=== Begin Enclosure ===

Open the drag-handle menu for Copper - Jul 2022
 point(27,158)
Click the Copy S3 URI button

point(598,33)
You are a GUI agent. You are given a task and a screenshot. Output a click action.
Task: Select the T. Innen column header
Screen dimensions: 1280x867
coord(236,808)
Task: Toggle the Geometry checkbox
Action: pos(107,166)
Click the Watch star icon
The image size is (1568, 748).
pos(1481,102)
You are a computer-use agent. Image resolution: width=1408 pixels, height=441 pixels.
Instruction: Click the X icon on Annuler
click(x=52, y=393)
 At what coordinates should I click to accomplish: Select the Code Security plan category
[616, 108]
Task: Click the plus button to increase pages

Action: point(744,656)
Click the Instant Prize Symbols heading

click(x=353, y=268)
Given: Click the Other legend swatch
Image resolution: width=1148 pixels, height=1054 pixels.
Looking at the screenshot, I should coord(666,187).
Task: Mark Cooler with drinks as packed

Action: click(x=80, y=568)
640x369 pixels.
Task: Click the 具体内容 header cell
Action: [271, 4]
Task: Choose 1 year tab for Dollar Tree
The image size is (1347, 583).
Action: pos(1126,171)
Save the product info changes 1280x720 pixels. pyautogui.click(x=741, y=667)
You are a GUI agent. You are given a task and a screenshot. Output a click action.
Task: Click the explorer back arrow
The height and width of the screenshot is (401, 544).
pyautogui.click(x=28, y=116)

=== End Enclosure ===

> Your assignment:
All of the material must appear again, exactly as given.

> Answer space:
Open the drag-handle menu for Copper - Jul 2022
 point(27,158)
Click the Copy S3 URI button

point(598,33)
You are a GUI agent. You are given a task and a screenshot. Output a click action.
Task: Select the T. Innen column header
Screen dimensions: 1280x867
coord(236,808)
Task: Toggle the Geometry checkbox
Action: pos(107,166)
Click the Watch star icon
The image size is (1568, 748).
pos(1481,102)
You are a computer-use agent. Image resolution: width=1408 pixels, height=441 pixels.
Instruction: Click the X icon on Annuler
click(x=52, y=393)
 At what coordinates should I click to accomplish: Select the Code Security plan category
[616, 108]
Task: Click the plus button to increase pages

Action: point(744,656)
Click the Instant Prize Symbols heading

click(x=353, y=268)
Given: Click the Other legend swatch
Image resolution: width=1148 pixels, height=1054 pixels.
Looking at the screenshot, I should coord(666,187).
Task: Mark Cooler with drinks as packed

Action: click(x=80, y=568)
640x369 pixels.
Task: Click the 具体内容 header cell
Action: [271, 4]
Task: Choose 1 year tab for Dollar Tree
The image size is (1347, 583).
Action: pos(1126,171)
Save the product info changes 1280x720 pixels. pyautogui.click(x=741, y=667)
You are a GUI agent. You are given a task and a screenshot. Output a click action.
Task: Click the explorer back arrow
The height and width of the screenshot is (401, 544).
pyautogui.click(x=28, y=116)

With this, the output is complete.